課題 A —
父親についての文章によると、父親は去年どんな手術を受けましたか。
課題 B —
父親についての文章を、最後の文の次から書き継いでください。

抽出テキスト —
- - - - -
父親は去年死に損なった。

 

なんだかんだ言いながら生きさらばえている父親は

それこそ

コロリと逝って大往生と言われた祖母の年齢に

達しようとしている。後期高齢者だ。

子供の頃よく、上に兄弟がいるのかと訊かれたもんだが、

父親の方が売れ残りだったらしい。

母親とは一回り歳が違う。

なんでわざわざそんなのと一緒になったんだかと

全く理解に苦しむ。何故なら、母親の話を聞く限り

何一ついいところがナイからだ。まず貧乏だったし。

昔から寡黙ではあったが、

老いがそうさせるのか更に言葉を発さなくなっているらしい。

ボケてるわけではないようだが、

頑固さが増してますます融通が利かないという

全くもって年寄りとしては迷惑な気性である。

去年、バイパス手術を受けた。
- - - - -
提供項目 —
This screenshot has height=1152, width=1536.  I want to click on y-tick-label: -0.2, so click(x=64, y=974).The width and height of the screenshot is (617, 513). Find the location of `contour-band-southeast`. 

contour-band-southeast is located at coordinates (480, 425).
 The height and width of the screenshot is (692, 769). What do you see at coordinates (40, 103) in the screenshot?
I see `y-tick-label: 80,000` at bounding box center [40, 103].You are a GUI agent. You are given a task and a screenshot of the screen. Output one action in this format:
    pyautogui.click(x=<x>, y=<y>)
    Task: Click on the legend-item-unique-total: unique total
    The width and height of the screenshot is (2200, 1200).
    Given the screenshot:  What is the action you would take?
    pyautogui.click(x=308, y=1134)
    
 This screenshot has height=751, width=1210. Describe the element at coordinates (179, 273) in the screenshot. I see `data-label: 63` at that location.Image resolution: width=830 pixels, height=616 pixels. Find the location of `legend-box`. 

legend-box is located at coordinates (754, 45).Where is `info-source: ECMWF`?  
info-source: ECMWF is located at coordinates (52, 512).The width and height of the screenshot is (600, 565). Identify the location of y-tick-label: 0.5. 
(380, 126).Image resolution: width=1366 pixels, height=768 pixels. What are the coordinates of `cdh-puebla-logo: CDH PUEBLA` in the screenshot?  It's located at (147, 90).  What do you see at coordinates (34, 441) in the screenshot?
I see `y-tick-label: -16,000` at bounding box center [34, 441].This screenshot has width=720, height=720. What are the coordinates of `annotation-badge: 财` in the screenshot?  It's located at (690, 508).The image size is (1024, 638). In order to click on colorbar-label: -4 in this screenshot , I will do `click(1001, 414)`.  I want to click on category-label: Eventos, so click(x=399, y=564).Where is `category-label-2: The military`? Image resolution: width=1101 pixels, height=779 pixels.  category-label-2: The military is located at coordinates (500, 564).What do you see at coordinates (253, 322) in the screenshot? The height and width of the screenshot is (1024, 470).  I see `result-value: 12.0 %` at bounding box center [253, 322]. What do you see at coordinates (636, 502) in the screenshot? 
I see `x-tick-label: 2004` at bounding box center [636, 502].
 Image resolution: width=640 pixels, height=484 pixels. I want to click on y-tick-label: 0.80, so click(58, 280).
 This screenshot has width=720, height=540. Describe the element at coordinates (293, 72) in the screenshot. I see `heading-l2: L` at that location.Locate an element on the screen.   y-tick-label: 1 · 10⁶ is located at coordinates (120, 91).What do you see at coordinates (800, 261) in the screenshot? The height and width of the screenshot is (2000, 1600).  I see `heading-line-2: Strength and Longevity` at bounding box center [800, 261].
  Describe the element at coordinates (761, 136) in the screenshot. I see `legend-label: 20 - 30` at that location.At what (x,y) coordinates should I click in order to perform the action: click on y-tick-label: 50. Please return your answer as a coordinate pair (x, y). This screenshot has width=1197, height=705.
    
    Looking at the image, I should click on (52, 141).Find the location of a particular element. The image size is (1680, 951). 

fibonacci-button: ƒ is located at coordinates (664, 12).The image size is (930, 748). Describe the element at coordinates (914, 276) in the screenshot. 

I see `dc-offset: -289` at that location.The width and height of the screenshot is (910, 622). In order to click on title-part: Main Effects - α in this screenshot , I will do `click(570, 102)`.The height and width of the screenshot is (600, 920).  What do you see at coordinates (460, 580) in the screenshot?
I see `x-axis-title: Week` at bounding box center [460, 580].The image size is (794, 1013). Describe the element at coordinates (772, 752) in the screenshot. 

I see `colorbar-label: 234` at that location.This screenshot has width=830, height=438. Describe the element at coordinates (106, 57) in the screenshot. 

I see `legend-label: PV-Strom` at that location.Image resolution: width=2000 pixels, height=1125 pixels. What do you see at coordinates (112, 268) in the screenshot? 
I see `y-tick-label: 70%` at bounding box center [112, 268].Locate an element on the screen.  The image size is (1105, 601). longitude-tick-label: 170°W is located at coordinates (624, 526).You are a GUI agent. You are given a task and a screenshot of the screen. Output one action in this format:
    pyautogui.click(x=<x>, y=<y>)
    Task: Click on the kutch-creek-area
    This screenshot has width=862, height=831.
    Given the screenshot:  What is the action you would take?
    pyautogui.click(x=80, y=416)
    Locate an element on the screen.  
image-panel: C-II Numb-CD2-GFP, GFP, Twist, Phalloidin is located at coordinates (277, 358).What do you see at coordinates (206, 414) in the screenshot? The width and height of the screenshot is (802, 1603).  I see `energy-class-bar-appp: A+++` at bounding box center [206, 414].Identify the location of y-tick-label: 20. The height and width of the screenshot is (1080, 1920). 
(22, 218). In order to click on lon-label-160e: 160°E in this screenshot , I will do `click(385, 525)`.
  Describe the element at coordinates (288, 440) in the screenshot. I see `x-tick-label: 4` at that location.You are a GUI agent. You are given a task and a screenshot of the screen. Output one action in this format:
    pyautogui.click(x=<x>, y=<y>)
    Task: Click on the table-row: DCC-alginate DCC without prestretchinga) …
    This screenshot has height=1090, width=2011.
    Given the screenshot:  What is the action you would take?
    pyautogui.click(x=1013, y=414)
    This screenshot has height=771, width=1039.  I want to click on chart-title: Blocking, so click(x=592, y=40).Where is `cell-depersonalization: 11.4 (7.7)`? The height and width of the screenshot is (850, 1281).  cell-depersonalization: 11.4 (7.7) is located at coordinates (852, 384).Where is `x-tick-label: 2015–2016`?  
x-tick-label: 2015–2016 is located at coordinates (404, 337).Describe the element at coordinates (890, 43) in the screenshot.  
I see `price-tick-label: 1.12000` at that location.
- - - - -
回答 A —
バイパス手術です。

回答 B —
心筋梗塞なのだが、余程気付くのが早かったのか。

仮にそれで死んだとて、歳も歳だからで済まされたはずである。

いつも間の悪い父親は、休日に発症し、当番医から拠点病院に回され

そこで手術が出来ないからと、オヤンヂがかかっている

もう一つの拠点病院に移送され、

こんな高齢で大手術に耐えるのだから、

ある意味相当運が強いのか。

細く長くしぶとく生きるタイプなのかもしれない。

冒頭の「なんだかんだ言いながら」は、ここにかかってくる。

母親がうんざりしながら話すのだ。

脳梗塞で何回救急車に乗ったか、とか、だいたい休日にやらかす、とか

あそこを手術した、あそこもした等、まあ不健康エピソードが尽きない。

私の中にすら、

父親が健康でバリバリ働いてたようなイメージは浮かばないのだった。

肉体労働者だったのに(--〆)だから貧乏だったんだわ。

そもそも私が物心ついた頃には既にいい歳だったはずである。

快活と言う言葉とは無縁だし、まして社交性が皆無なのだ。

老いれば多少図々しくなって人と話す機会も増えるかと思いきや

閉じてく一方だ。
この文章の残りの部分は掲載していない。